Toutefois, sur un réseau électrique, il ne faut pas raisonner seulement en termes de production globale, mais aussi en termes d’appels de puissance, c’est-à-dire de la quantité d’énergie que le système est capable de fournir à un moment précis. En effet, il faut qu’à chaque instant, le réseau électrique soit capable de produire assez d’énergie pour supporter la demande : si à un instant T, tous les français ont besoin d’énergie, le système doit pouvoir la fournir en temps réel.

Or, concrètement, en France, tous les jours en début de soirée, il y a un « pic de consommation » électrique, donc un appel de puissance plus important sur le réseau. C’est logique, puisque les Français rentrent chez eux à ce moment-là, et allument le chauffage, les équipements électro-ménagers, l’éclairage. Résultat, la consommation globale simultanée d’électricité augmente… Si on rajoute à ces consommations l’éventualité du branchement d’une voiture électrique sur le réseau, alors cela peut encore accroître l’appel à puissance, et potentiellement poser des problèmes de stabilité au réseau.

Véhicule électrique, pic de consommation et appels de puissance électrique

Il faut donc prendre garde à ce que l’ensemble des véhicules électriques ne soient pas tous en train de charger en même temps, et surtout, que cette charge massive n’ait pas lieu en même temps que les autres pics de demande d’électricité.

Sur ce sujet, RTE précise d’ailleurs : « un point de vigilance était identifié sur la maîtrise de la pointe du soir en hiver, mais la faculté à absorber une flotte massive de véhicules électriques semble attestée dès lors que des solutions simples de pilotage sont mises en place pour une partie du parc de véhicules électriques. »

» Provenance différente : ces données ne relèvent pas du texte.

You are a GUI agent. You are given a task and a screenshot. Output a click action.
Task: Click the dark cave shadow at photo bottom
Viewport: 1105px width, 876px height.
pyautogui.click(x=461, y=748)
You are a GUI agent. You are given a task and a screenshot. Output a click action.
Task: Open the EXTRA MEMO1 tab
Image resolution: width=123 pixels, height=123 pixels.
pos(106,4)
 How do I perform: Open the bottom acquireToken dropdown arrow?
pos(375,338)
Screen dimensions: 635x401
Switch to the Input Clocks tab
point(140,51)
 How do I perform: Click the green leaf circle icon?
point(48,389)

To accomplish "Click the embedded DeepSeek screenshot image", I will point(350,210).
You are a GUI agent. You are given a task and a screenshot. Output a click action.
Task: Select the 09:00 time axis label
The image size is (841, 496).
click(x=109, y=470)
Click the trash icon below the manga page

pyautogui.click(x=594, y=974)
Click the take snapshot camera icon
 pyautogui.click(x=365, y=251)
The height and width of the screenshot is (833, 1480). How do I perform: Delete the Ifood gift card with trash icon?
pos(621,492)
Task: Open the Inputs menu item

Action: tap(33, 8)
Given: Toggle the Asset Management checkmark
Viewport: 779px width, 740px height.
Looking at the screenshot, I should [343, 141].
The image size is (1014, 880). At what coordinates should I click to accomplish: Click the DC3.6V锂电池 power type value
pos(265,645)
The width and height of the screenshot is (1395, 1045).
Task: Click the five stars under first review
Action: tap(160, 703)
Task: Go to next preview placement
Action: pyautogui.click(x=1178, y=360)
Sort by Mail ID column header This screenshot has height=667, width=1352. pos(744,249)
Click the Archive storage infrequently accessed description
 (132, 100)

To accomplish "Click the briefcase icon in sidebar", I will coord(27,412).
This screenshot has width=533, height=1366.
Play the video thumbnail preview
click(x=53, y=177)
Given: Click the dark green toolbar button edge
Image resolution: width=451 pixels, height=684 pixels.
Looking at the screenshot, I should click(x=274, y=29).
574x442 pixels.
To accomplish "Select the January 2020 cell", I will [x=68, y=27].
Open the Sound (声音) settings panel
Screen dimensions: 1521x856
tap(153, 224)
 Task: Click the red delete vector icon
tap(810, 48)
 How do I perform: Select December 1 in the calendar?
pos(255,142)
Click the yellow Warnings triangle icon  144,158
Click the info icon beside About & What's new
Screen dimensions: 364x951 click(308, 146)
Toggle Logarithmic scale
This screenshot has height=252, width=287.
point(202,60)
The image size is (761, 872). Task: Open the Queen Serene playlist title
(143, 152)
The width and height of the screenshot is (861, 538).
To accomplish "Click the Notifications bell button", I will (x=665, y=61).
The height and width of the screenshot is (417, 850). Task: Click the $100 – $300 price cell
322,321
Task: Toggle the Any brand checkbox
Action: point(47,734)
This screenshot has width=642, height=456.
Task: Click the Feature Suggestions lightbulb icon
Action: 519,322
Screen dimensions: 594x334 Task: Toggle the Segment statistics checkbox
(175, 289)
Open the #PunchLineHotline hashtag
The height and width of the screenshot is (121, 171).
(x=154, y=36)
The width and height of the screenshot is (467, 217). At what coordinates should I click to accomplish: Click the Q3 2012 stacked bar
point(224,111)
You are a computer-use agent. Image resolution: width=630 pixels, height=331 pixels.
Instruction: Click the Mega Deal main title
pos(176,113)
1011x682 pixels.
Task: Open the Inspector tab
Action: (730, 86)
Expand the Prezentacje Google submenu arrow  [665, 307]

Mais quelles sont alors ces solutions ? Plusieurs seraient envisageables : d’abord, faire en sorte que les usagers soient en capacité de recharger leur véhicule un peu partout sur le territoire et pas uniquement à leur domicile. Ainsi, une personne se rendant au travail en véhicule électrique pourrait être en mesure de le recharger sur son lieu de stationnement pendant la journée, ce qui évite d’avoir à le recharger en rentrant à son domicile. Des systèmes d’asservissement tarifaire basés sur le signal heures pleines/heures creuses sont aussi possibles, afin de permettre aux véhicules de se charger automatiquement durant les périodes de faibles appels de puissance (sur le même modèle que les heures pleines / heures creuses appliquées à l’eau chaud sanitaire).

Concrètement, il faut donc un système de pilotage de la recharge qui permette au réseau de ne pas être saturé. Dans ses scénarios, identifie qu’en dessous de 55% de la recharge gérée par pilotage, il peut y avoir des contraintes techniques pesant sur le réseau en raison des appels à puissance.

Véhicule électrique et production électrique : un problème gérable

En résumé, d’après le gestionnaire du réseau électrique, la croissance du véhicule électrique ne pose à priori pas de problème insurmontable en matière de consommation électrique.

Le surplus de consommation électrique engendré par le véhicule devrait être absorbé sans difficultés par les infrastructures actuelles et ce, sachant que de nombreuses infrastructures d’énergie renouvelables devraient être construites d’ici là. Mais la croissance du véhicule électrique doit être mise en place en gardant à l’esprit la question des appels de puissance et des pics de demande. Sachant que c’est, là aussi, normalement un enjeu tout à fait gérable.